I'm all for a minimalistic shooter, so I rate RSG as one of the best I ever touched. One thing I absolutely loved about the game is that it does a slightly different take on the shmup genre, I can't point out exactly what.
When I played it for the first time, back in 2000, I had one of those "gaming moments", that get imprinted in your brain for ages to come. Controls visuals and sound seemed to work damn well together in this game, and it sucked me in, that I played all way to dawn when I first got it. Even if I were to die a lot in some areas, it was not bothersome or tiresome, and I liked that.

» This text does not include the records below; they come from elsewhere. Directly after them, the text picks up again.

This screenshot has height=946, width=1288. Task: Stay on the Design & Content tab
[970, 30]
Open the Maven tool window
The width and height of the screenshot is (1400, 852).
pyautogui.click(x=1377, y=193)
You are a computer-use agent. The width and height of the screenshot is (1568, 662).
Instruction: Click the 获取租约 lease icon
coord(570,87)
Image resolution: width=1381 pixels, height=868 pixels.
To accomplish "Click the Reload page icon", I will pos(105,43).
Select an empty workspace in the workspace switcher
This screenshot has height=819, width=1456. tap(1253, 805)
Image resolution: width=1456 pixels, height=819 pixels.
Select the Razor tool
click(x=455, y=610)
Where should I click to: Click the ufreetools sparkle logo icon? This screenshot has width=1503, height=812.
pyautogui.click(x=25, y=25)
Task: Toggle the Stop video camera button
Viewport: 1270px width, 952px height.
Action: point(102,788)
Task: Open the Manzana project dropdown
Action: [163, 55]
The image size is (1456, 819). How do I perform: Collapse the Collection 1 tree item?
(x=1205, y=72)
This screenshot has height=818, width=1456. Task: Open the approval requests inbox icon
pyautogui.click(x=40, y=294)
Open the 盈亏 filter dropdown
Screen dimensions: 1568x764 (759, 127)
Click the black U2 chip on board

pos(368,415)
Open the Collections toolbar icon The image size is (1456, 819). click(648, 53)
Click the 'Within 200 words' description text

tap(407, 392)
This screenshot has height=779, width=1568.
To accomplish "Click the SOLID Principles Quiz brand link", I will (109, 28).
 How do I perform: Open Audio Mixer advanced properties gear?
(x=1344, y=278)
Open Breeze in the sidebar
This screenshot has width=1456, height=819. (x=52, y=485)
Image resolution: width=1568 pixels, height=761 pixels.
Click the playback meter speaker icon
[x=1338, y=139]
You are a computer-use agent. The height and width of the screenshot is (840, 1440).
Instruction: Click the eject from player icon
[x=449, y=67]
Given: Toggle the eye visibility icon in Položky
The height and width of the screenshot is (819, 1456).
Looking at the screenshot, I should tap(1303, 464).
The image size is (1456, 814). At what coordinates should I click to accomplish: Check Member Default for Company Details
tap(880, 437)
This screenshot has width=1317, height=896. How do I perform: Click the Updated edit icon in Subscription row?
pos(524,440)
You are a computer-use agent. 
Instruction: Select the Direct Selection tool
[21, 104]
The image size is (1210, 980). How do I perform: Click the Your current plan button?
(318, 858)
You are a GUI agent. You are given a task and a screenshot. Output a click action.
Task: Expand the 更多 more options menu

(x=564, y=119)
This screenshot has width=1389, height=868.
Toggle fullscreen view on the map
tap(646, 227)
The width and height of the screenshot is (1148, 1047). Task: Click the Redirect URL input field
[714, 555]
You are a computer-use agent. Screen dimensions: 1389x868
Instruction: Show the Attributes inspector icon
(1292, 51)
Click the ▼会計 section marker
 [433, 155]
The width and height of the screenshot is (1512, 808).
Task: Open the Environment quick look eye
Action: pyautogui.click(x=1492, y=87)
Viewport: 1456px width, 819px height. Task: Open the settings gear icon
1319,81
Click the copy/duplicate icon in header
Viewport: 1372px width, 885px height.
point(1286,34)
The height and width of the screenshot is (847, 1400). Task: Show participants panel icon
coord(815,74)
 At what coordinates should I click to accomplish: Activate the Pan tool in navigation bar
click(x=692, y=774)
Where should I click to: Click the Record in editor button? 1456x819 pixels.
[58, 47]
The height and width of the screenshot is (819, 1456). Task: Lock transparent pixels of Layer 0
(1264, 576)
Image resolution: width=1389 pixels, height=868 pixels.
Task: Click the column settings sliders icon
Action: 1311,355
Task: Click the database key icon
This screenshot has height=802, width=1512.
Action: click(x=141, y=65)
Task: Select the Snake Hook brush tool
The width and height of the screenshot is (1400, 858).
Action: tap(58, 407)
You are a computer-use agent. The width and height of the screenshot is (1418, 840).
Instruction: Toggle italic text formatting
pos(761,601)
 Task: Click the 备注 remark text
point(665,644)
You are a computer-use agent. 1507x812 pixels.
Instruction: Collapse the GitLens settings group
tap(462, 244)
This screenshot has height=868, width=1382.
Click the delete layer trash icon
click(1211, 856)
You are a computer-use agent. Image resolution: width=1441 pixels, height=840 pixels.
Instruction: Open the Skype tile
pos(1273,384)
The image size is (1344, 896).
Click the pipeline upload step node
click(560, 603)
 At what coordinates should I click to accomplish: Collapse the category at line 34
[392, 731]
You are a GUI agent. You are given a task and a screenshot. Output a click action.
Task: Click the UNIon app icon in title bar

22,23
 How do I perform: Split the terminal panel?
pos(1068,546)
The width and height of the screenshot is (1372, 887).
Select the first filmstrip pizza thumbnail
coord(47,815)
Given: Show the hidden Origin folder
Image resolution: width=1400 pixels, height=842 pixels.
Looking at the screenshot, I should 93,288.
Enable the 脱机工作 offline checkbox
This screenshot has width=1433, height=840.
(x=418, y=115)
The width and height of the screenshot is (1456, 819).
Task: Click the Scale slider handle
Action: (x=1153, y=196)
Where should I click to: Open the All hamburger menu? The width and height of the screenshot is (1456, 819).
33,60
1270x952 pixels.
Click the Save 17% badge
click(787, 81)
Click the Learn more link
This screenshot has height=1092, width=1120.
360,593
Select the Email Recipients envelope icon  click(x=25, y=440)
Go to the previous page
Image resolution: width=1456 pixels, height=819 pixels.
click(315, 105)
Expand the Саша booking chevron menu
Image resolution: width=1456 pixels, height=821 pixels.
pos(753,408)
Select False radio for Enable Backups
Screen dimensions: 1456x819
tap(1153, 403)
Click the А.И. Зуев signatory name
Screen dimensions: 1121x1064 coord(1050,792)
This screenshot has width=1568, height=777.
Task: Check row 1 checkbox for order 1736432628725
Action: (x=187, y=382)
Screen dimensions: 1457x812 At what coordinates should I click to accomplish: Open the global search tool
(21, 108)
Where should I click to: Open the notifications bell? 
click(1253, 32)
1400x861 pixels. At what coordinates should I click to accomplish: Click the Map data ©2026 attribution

As mentoned before, RSG puts makes you feel totally responsible when you die, and I freaking loved that. It was not that damn enemy that gets confudes with the scenery, or a bullet that killed me because the game wanted so, or that damn bullet that is WAY faster than the bunch, or because I was in the wrong side of the screen and the boss threw so many bullets at me that not even a grain of sand cound make it between them. No. There is always a way on the levels and bullet patterns.
RSG was the first shmup where I got really "in the zone", like in Tetris. I can't do the same with R-type, as example.
And the added bonus that RSG has a story of sorts, and the ingenuous way it's told (the first level is level 3, level 2 is a flash back, and so on) are really welcome.